But here’s where Stems is really an “initiative” rather than a format. Everything NI is announcing today – Traktor support, hardware control, stores with music you can buy, adoption by artists and labels – is really about the DJ-centered 4-stem content. And that’s because distributing 8-channel lossless Stems, for instance, wouldn’t really be practical for DJs. And there’s a reason for that:

Stems are big – like, on your hard drive. Open your music folder. Look at the file sizes. Now multiple each of them by a factor of five. That’s roughly what you’re talking with Stems, because you need not just one stereo file, but five of them. If NI were to go to eight tracks, you could wind up with stems you can’t control on hardware. And if they were to use a more uncompromising high quality encoding or more files, your music library would balloon in size. What they’ve done is find a compromise that gives you stems that already have five times the flexibility of music as it’s now distributed, in a format that’s reasonably high quality but doesn’t require huge file sizes.

There’s now a centralized website. Go to stems-music.com for a hub on Stems use and creation, with a mailing list for signup. And yes, that is an NI site, as —

NI are mostly steering the discussion. Open, yes; collaborative, well, not really on the tools side – not yet. Stems are really a Native Instruments project, whether their name is explicitly on it or not. It’s their tech, it works with their tools, they’re doing most of the promotion, and they’re running the show – with a whole lot of backing from artists and labels.

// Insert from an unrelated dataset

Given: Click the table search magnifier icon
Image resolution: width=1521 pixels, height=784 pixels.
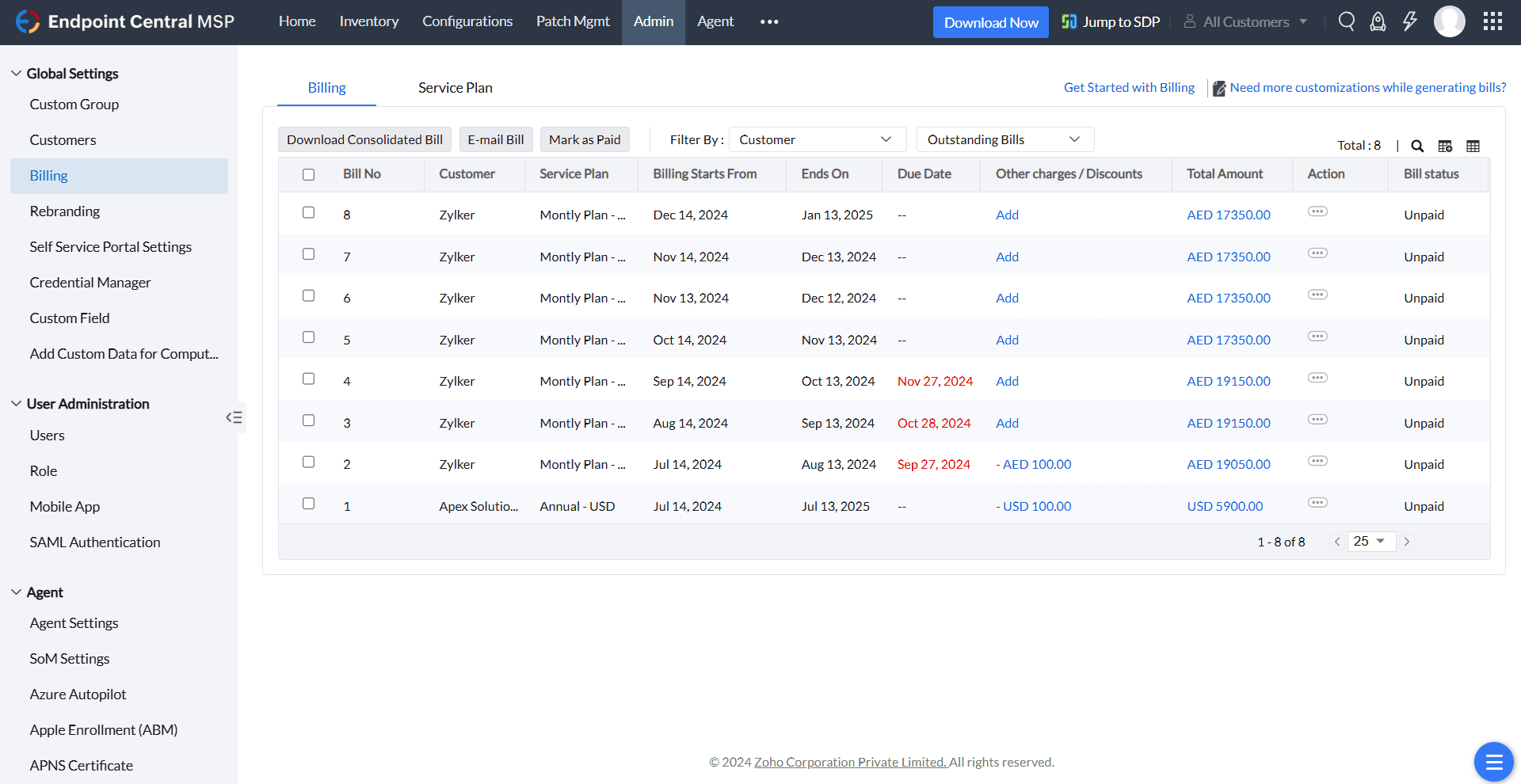Looking at the screenshot, I should pyautogui.click(x=1417, y=146).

Rival DJ vendors like Serato have been understandably quiet so far, though I imagine they might ponder Stems support depending on how content fares on Beatport and whether this forces some demand from their users.

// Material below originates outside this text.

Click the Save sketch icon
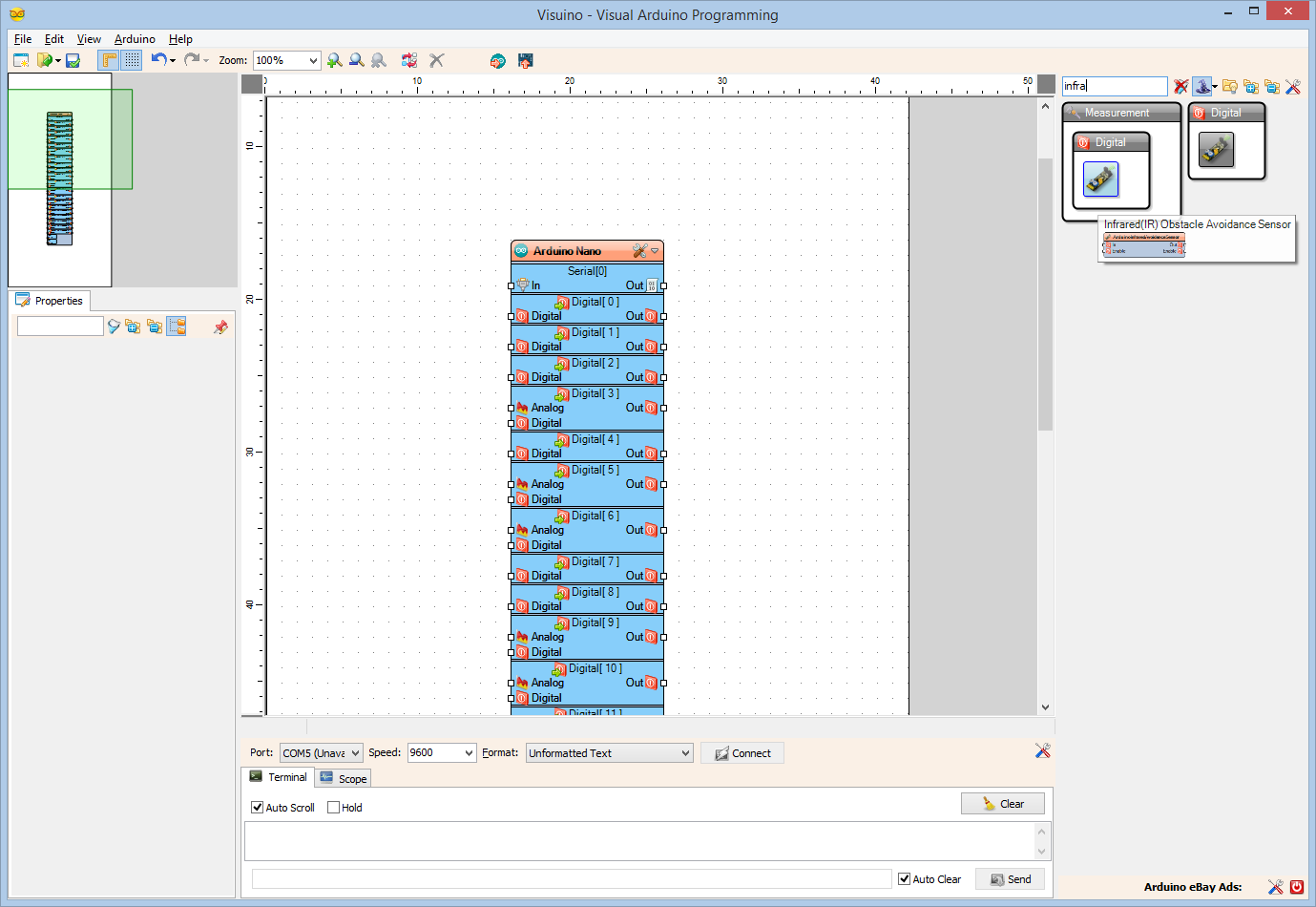 72,60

On the other hand, remember that MIDI was a de facto standard, too, the adoption of which was largely driven by Roland (even if Dave Smith and Sequential led its design).

Pioneer seems receptive. What could change this from being “that Traktor thing that’s supposed to make you buy an S8?” Well, Pioneer support, for one. I spoke to NI CEO Daniel Haver at a public panel at the conference Tech Open Air. Daniel had just returned from Japan, and he said Pioneer was interested and supportive of the format. Remember that while Pioneer and Native Instruments are competitors, they’re somewhat friendly ones. NI’s gear is often plugged into mixers made by Pioneer, Traktor supports the CDJ as an external controller, and the two have contributed together to grow the overall DJ market. I don’t expect it to happen quickly, but if Pioneer did support Stems on hardware down the road, it’d be a huge deal.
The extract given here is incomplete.